Nowhere in this state is there a decrypted copy of whom has inserted and removed the coins in question. When someone wishes to remove a unit of currency from the system, they cause the state to change in a way that does this without exposing their role in the operation. This offers near perfect anonymity to the user.
The problem is that this system is both very powerful and fairly slow. While only taking milliseconds to verify a number of proofs, these add up. This means that most people won't use ZeroCash between every transaction, only as a way to "clean" a quantity of coins of a paper trail.
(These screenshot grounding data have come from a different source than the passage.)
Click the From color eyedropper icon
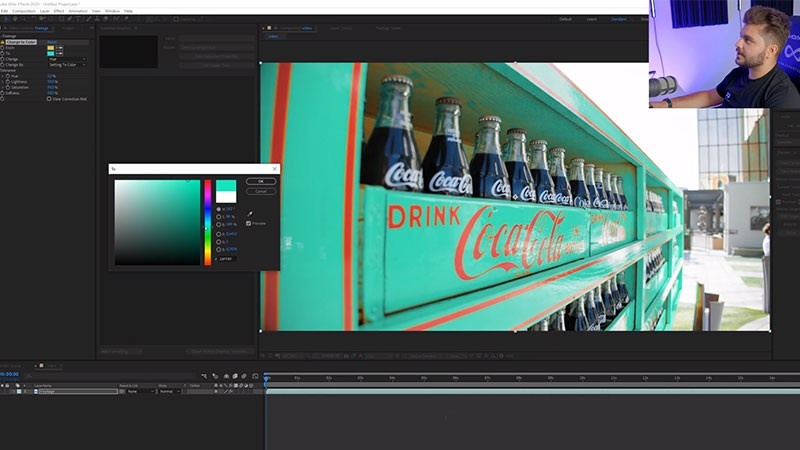[60, 47]
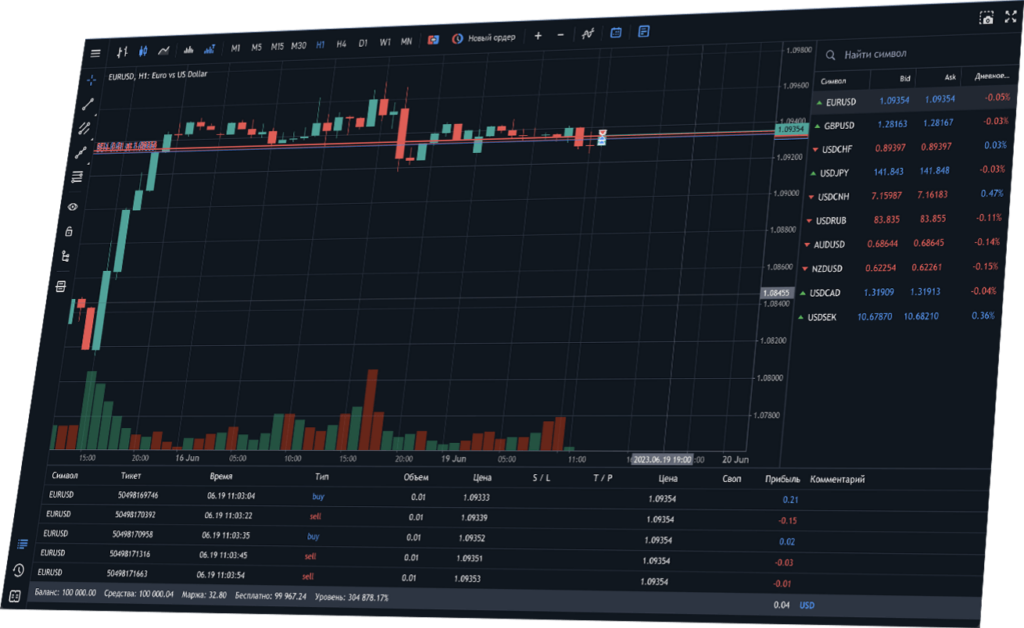Open the indicators icon in top toolbar

tap(587, 34)
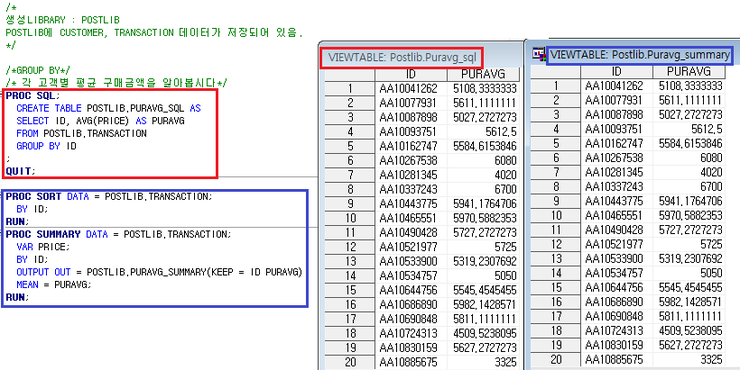The height and width of the screenshot is (370, 740).
Task: Select row header 20 in Puravg_summary table
Action: click(x=555, y=359)
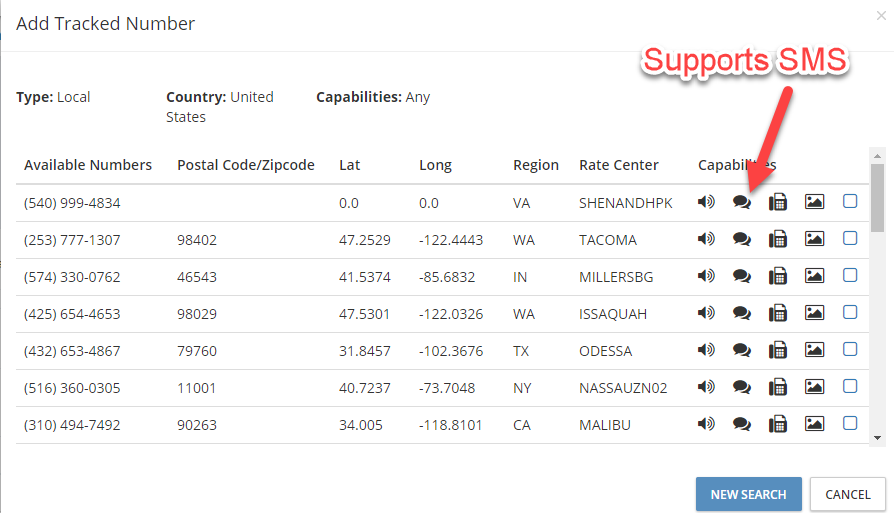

This nature is reinforced more by the fact that ZeroCash is unsuitable for transactions. Transactions require a long chain of money changing hands; which may become arbitrarily difficult to process. Because of this, and because of the lack of ZeroCash proof checking by bitcoin miners, ZeroCash cannot work as a sidechain and transfer money between peers. ZeroCash is only a money tumbling service.
How good of a money tumbling service is it? So no longer can a tumbler operator collect traffic analysis or steal from a user. No longer does bitcoin laundering require communication with multiple active parties.
On the other hand, someone who analyzes the ZeroCash network may be able to perform attacks which are quite similar to the attacks on any mixnet. If an attacker observed someone pay 0.083 btc to ZeroCash and then 0.083 btc in transactions leaving the network and all eventually going to the same address, then the attacker can correlate the message. Likewise, if someone uses the network for a quick Mix and Pour in the middle of the night when the network has few other people, then the timing of the transaction is enough to betray who was doing the mixing. Lastly, you have no control what the coins that you put into the pool are doing. You may be unintentionally implicating your bitcoins in felonies.
ZeroNet thus needs enough users for "privacy in numbers" in order to get real privacy.
Extensions of Idea:
The really interesting thing is to consider the mechanics of this system. By anonymously allowing users to "check in" and "check out" resources from a global pool, ZCash contributes a novel cryptographic technique. In many systems, embedded devices will take and return resources such as shared locks. These systems must work hard to prevent reverse engineering and obfuscation.
ZCash seems like a reliable model for cooperative resource sharing among agents with strong ownership. After it becomes more mainstream, it will be interesting to see how it may be applied to the embedded blockchain domain.